Sleuth and the MEN’s Calendar sabotaged
Men CalendarThis was spotted by Sleuth’s colleague at Place North West and as he wrote: ‘The GM Business Week 2012 calendar sent out by the Manchester Evening News chose this image of Spinningfields for January. Not just any part of Spinningfields' millions of square feet, but a vacant floor of an office building on Hardman Street.
This was the floor vacated by the Manchester Evening News in 2011, (as they moved) to an industrial estate in Oldham. The question is: was it an honest mishap or a deliberate gag by the calendar designer, a bitter-sweet gesture from a sub-editor harking back to their former home?’
Sleuth Sees A Sign Of Change At Arena
Speaking of MEN departures the sign has finally come down from the MEN Arena which is now just the Manchester Arena.
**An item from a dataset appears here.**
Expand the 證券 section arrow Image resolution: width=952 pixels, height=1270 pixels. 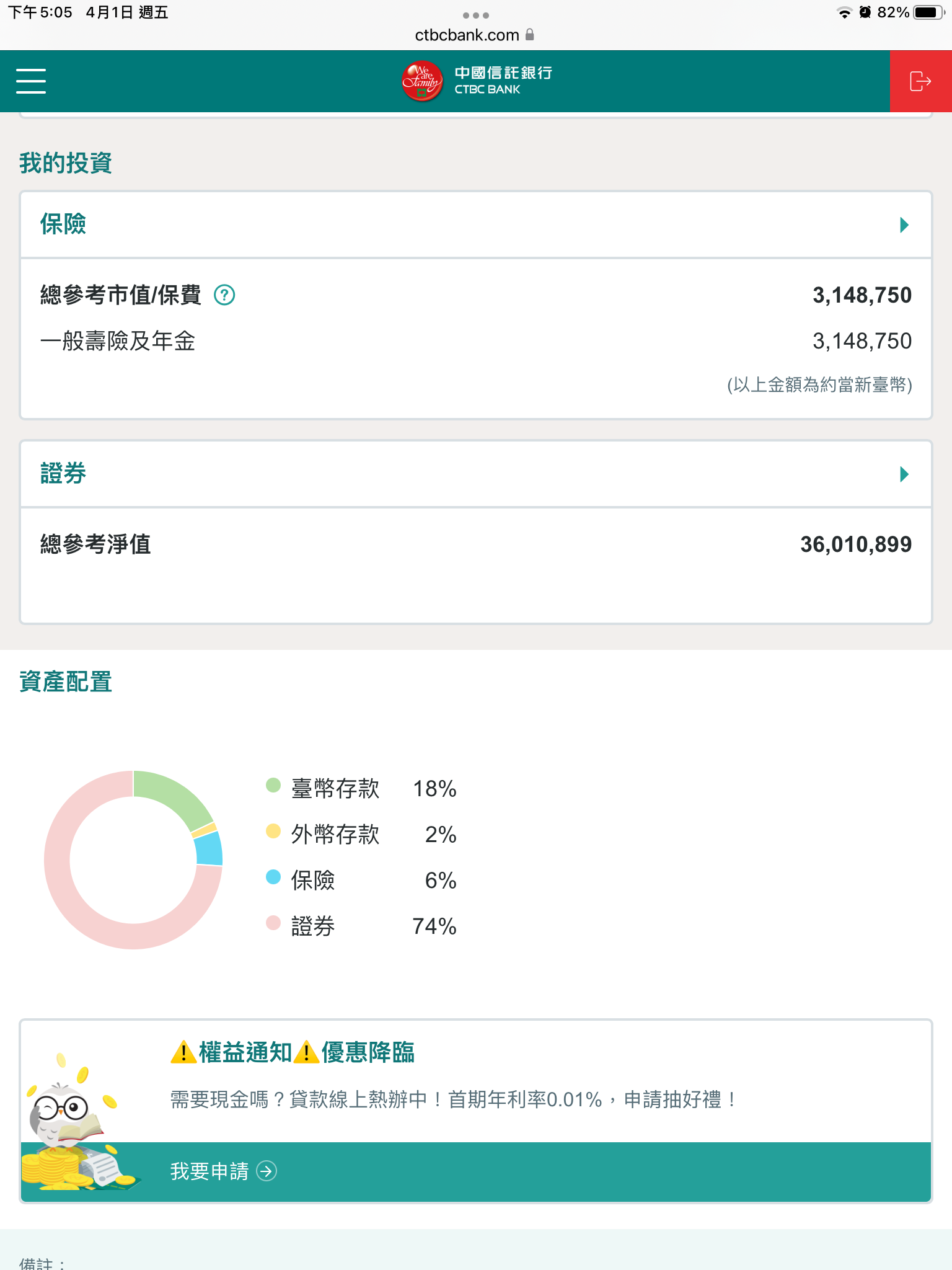(x=904, y=474)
See below for the ghostly impression of the old name. Not that some older folk will notice, as Sleuth knows one or two who still refer to it as The Nynex Arena, after about fifteen years of it not carrying that name. Still some people call Manchester Central, G-MEX, and House of Fraser, Kendals.
Sleuth’s Quick Pies For Motorists

Sleuth loves this just over the border into Yorkshire. The take-away pictured to the right is on the way to Todmorden and perfect if you feel peckish. And it’s USP? Well we’ve had drive-thru McDonalds, and drive-thru KFCs, now there’s Drive-by Pie. Sleuth’s going to pitch the idea to Greggs - he should make a fortune.
Gordo, Sleuth And The American Meat And Greet
Sleuth met Gordo on New Year’s Day for a drink. Gordo had brought a present in a plastic bag. Everywhere was closed apart from the Waterhouse, a Wetherspoon’s pub, on Princess Street. Sat at a nearby table were two charming Americans with outlandish trainers on their feet who turned out to be pilots on a stop-over. The ‘sneakers’ helped them relax apparently.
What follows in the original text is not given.